> _Your instructions_: Copy the material below word for word, starting at the line that contains "1978x1007 pixels. How" and continuing through the end of the material. Omit the pictures from your copy.

> _Records supplied_:
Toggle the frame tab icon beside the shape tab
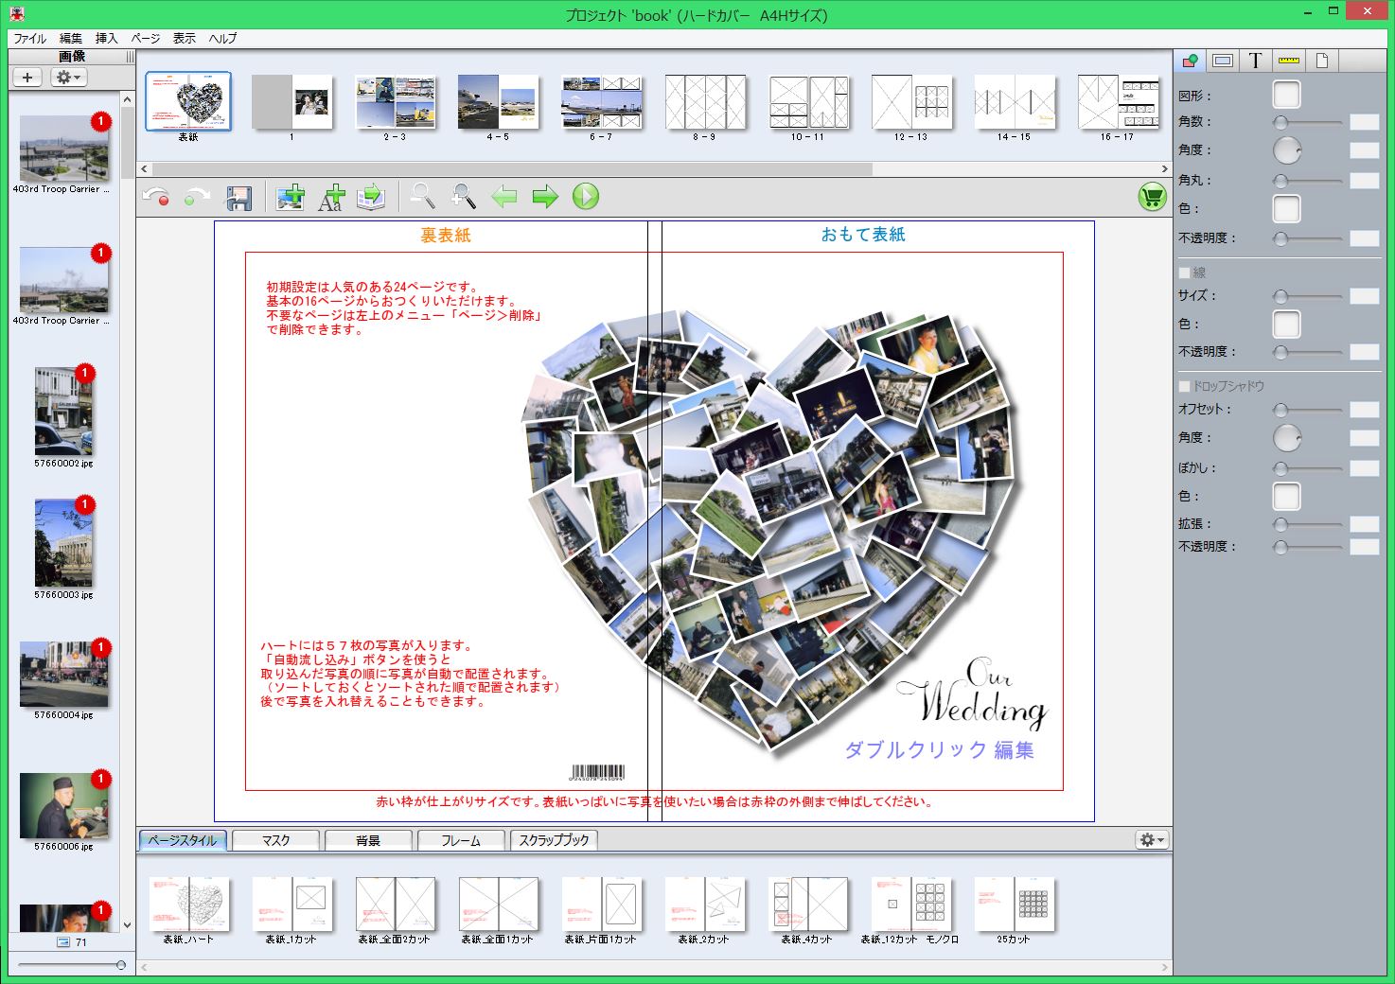 (1224, 60)
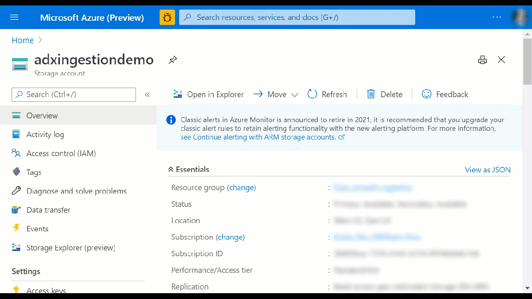Click the View as JSON link
532x299 pixels.
pos(488,169)
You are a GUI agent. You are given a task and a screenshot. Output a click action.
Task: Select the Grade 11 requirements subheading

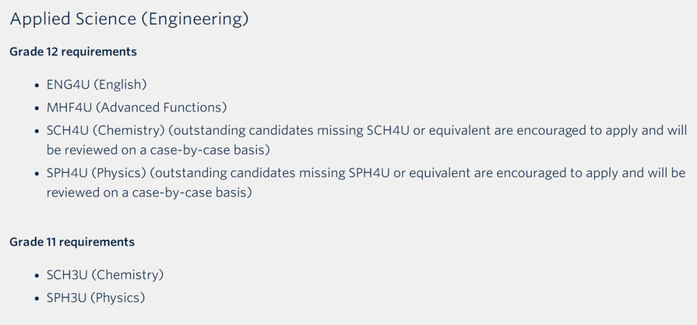coord(72,242)
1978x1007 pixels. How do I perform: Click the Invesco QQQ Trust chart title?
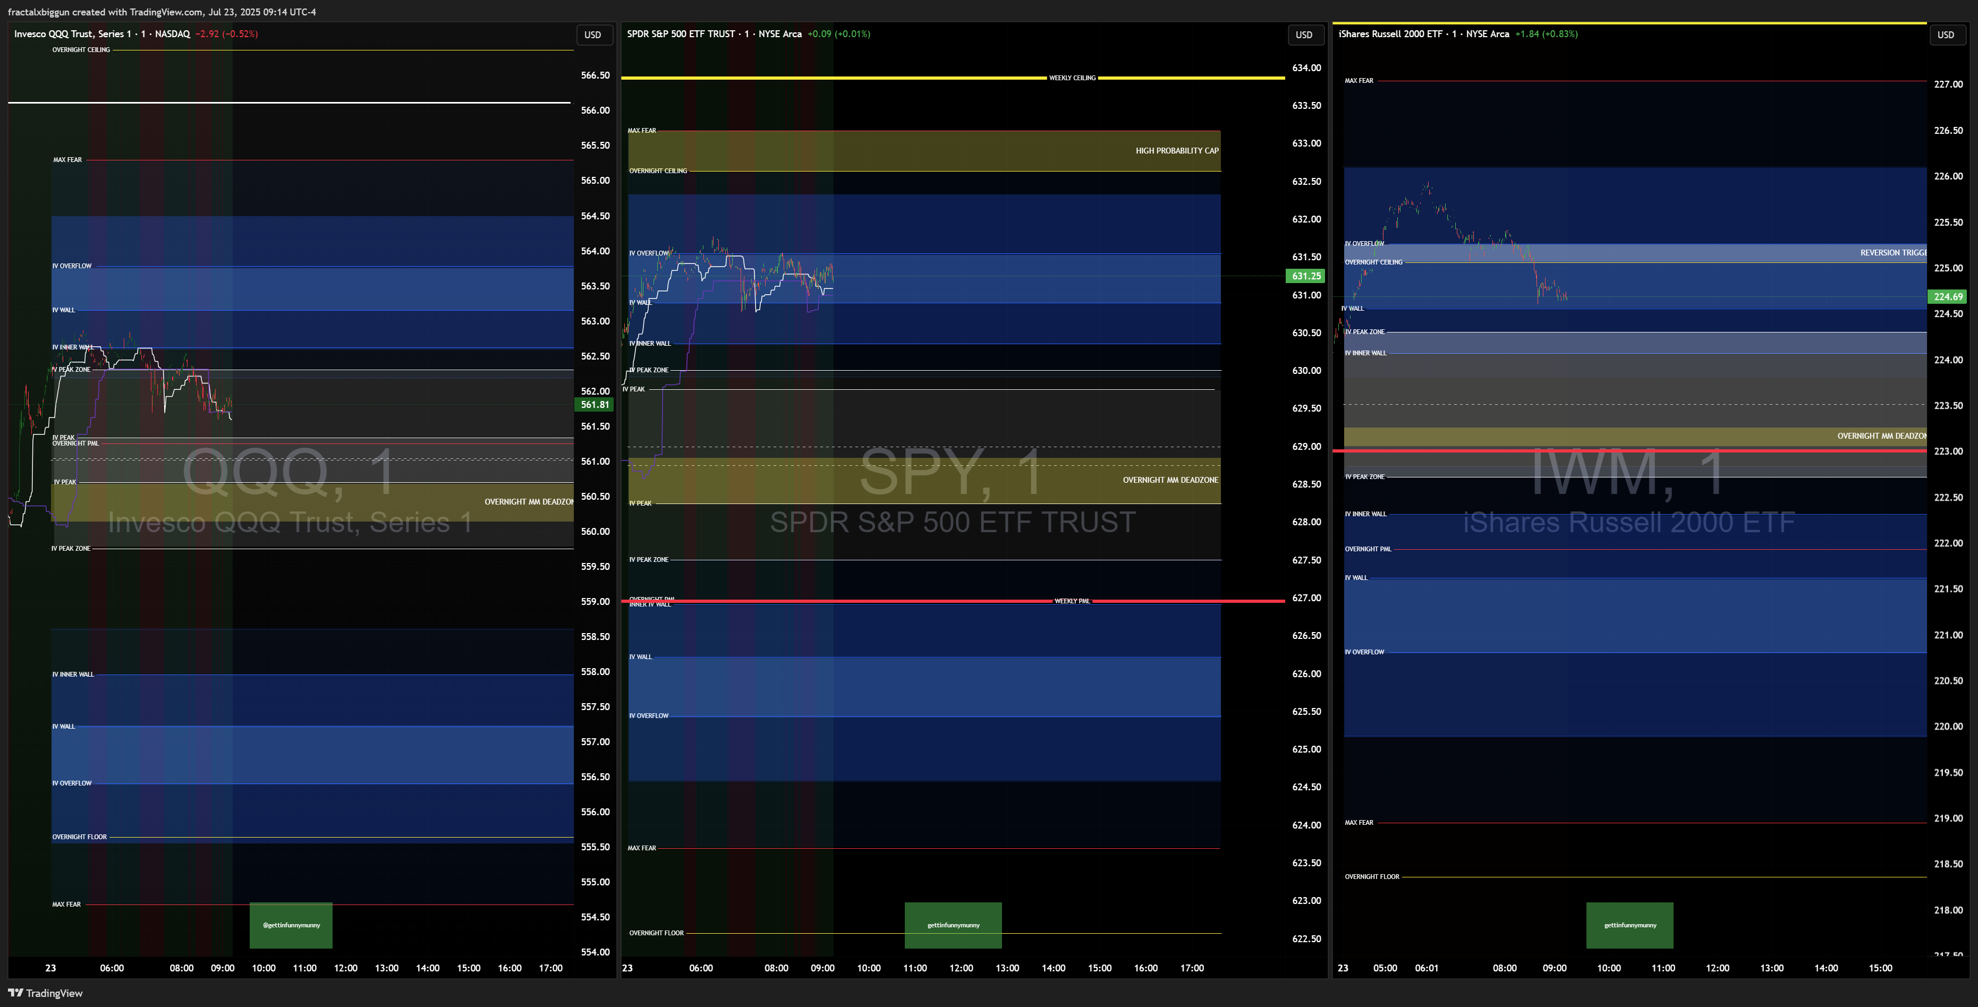pos(101,34)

> _Solution to this problem_:
1978x1007 pixels. How do I perform: Click the Invesco QQQ Trust chart title?
pos(101,34)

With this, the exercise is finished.